Thursday, April 20

Umm...

At the beginning of the lesson, I always ask the students how they are, have they done anything exciting etc. Normally, a semi-effortful response. Today, I had a MtoM (Man to Man; one student books up the whole lesson for more money but more personal contact time):

Phil: So how are you?
Female Student: Not great. I spent all morning in the hospital. I found a lump on my breast and I went to see a doctor. But it's Okay, he told me there's only a 5% chance it'll develop as cancer.

A few points to note here:
1. Japanese people are very reserved; 'breast' is the most taboo word I've heard yet*.
2. I would've thought she'd be more comfortable telling a female instructor.
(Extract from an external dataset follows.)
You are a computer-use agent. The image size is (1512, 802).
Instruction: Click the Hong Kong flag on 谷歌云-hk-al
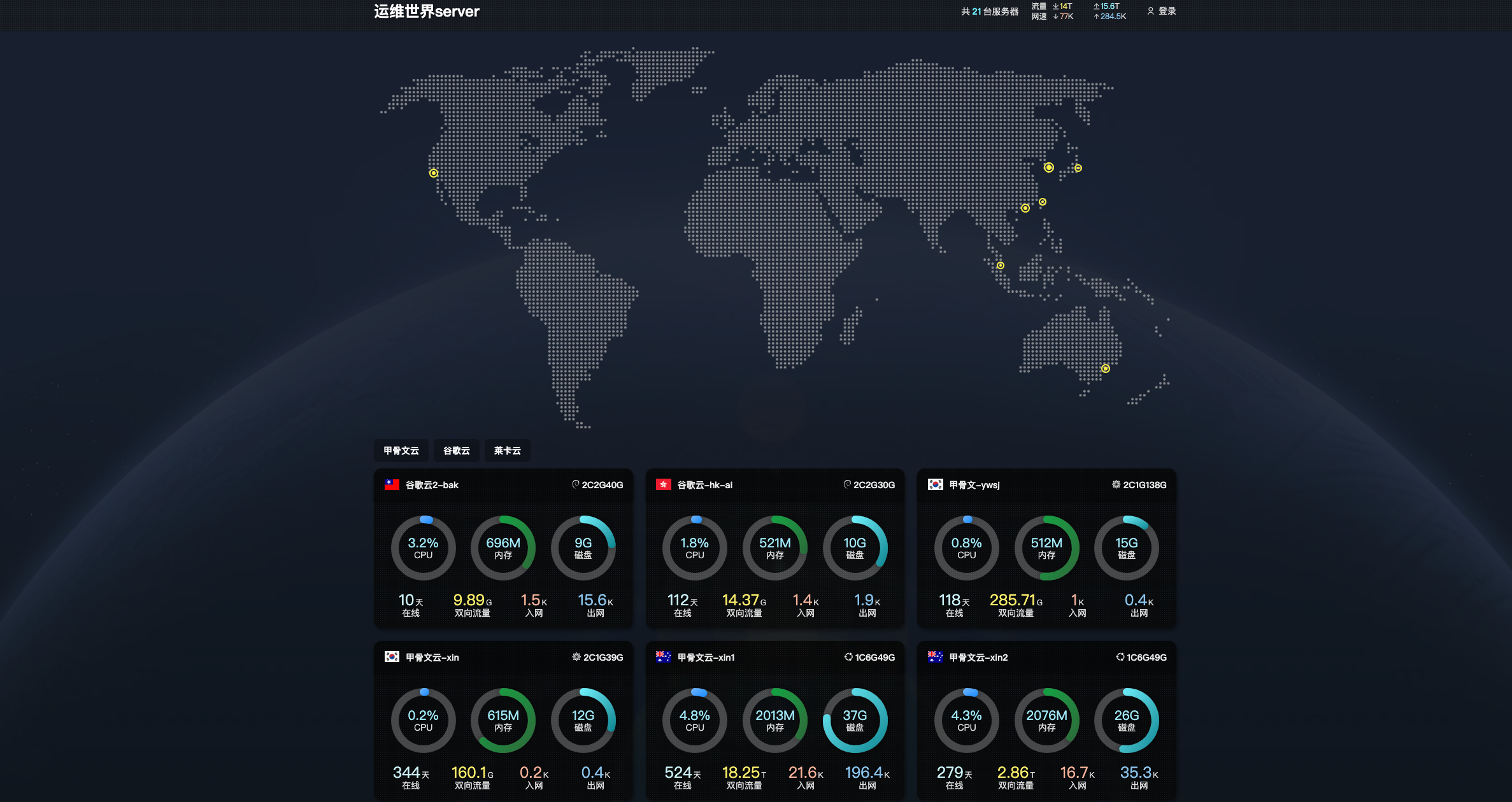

I should add that this is the first time I've ever met her.
3. Why is she telling me this?! This is a topic that some close friends would find difficult.

I'm not being insensitive, it was just very unexpected.

4. What should I have done or said? Saying 'good' seems so slight, and 'moving on to the lesson' seems trivial. Especially when I'd picked 'giving instructions for using an ATM'.

What would you've done?

*if you've been paying attention, someone said 'sex' in my first VOICE, but that was a less personal connotation.

3 comments:

Anonymous said...

Hello, I really should have thought of something to say before saying this. But you asked me to leave a comment so it's your fault.......Bye.

Anonymous said...

would you like a second opinion?

Anonymous said...

I would have been very sympathetic and asked if there were was someone else she could discusss this with? And then continued with the conversation about what she likes to do with her time off from school /work.
I'm sure you handled this well.
I think this shows the trust that your students have in you... it must be the confident vibes you give off.